At first, I thought I would benefit from CLP(Z) — Scryer’s constraint logic programming library for integers.
But once the generator worked, I realized that it didn’t bring any practical advantage for this problem.

Why CLP(Z) Was Unnecessary

CLP(Z) is designed for symbolic reasoning and constraint propagation.
It allows you to define arithmetic relations without immediately evaluating them, such as:

X #> 0, Y #= X + 3. 

These constraints are stored until a labeling phase (label/1) assigns concrete values.
This is powerful when solving problems with large search spaces or complex interdependencies.

However, in my case:

  • The domain is small: 64 squares, 3 unique pieces → about 250k combinations.
  • The constraints are purely filtering (distinctness, non-adjacency).
  • There’s no dependency or propagation between variables.
  • Everything can be resolved directly with recursion and is/2.

So CLP(Z) didn’t improve performance — it simply added abstraction without any real gain.
The enumeration in plain Prolog is already instant and perfectly readable.

The Prolog Program

Here’s the final generator, written in pure Prolog:

% generator 0..63 without library(between)
num(A, B, A) :- A =< B.
num(A, B, X) :- A < B, A1 is A + 1, num(A1, B, X). square(S) :- num(0, 63, S)

sq_file(S, F) :- F is S mod 8.
sq_rank(S, R) :- R is S // 8.

% kings are adjacent if Chebyshev distance is 1
kings_adjacent(S1, S2) :-
   sq_file(S1, F1), sq_rank(S1, R1),
   sq_file(S2, F2), sq_rank(S2, R2),
   DF is abs(F1 - F2),
   DR is abs(R1 - R2),
   max3(DF, DR, M),
   M =:= 1.

% simple max/3
max3(A,B,M) :- A >= B, M is A.
max3(A,B,M) :- A <  B, M is B.

% KRK positions: distinct squares, non-adjacent kings
krk(WK, WR, BK) :-
   square(WK),
   square(WR), WR =\= WK,
   square(BK), BK =\= WK, BK =\= WR,
   \+ kings_adjacent(WK, BK). 

How it works

  • num/3 recursively enumerates integers.
  • sq_file/2 and sq_rank/2 extract coordinates from 0–63 indices.
  • kings_adjacent/2 ensures the kings don’t touch.
  • krk/3 enforces distinct squares and non-adjacent kings.
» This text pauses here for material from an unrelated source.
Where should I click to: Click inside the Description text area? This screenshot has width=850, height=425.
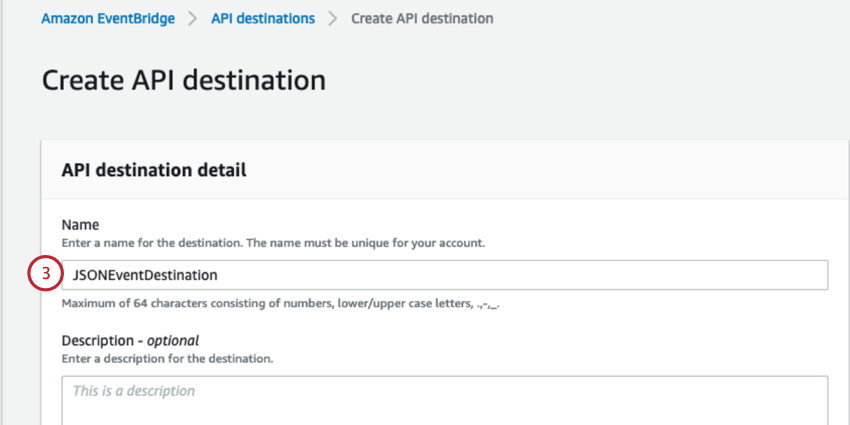point(445,400)
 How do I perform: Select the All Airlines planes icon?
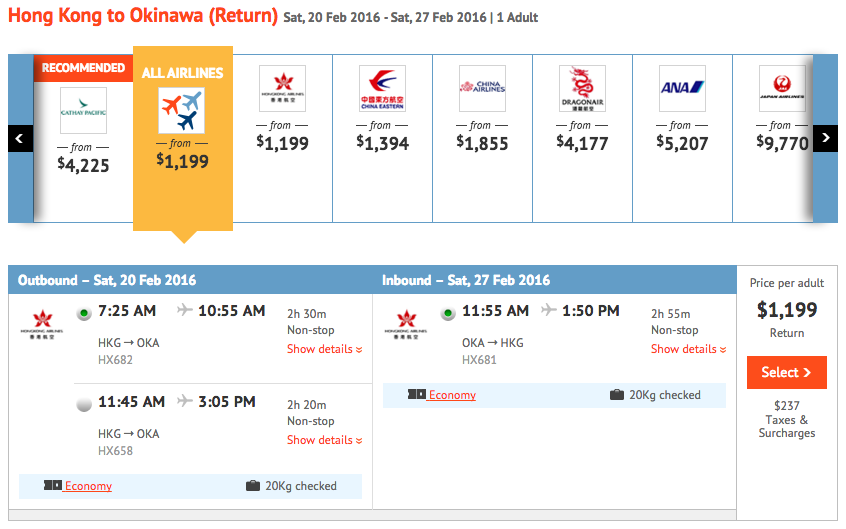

That’s all. No need for CLP, no solver setup, no domain declarations.

Integration with Rust

The Rust side simply calls Scryer Prolog to run the krk/3 generator and collects the resulting triples (WK, WR, BK).
Because the generation happens once (batch mode), performance isn’t a concern.

This architecture keeps the rules declarative and data handling procedural, making it both simple and elegant:

  • Modify the Prolog file to add or adjust constraints.
  • Keep Rust focused on iteration, filtering, and integration with downstream AI code.

Lessons Learned

  • The hardest part was choosing the right tool, not writing the code.
  • MiniZinc and OR-Tools were overkill for such a small combinatorial problem.
  • Prolog alone was expressive enough to describe the relationships and generate valid states.
  • I learned that CLP(Z), although elegant, provides no benefit in a purely filtering, small-domain enumeration context.

Once the positions are generated, I can move on to labeling (“mate in n”) and AI training (NNUE, PyTorch, or hybrid architectures).

Closing Thoughts

What I appreciated most in this small project was rediscovering the simplicity of Prolog:
pure logic, no boilerplate, and perfect for tasks where rules can be expressed as relations.

The final solution is minimalistic yet extensible — and that’s exactly what I wanted for this first data-generation stage.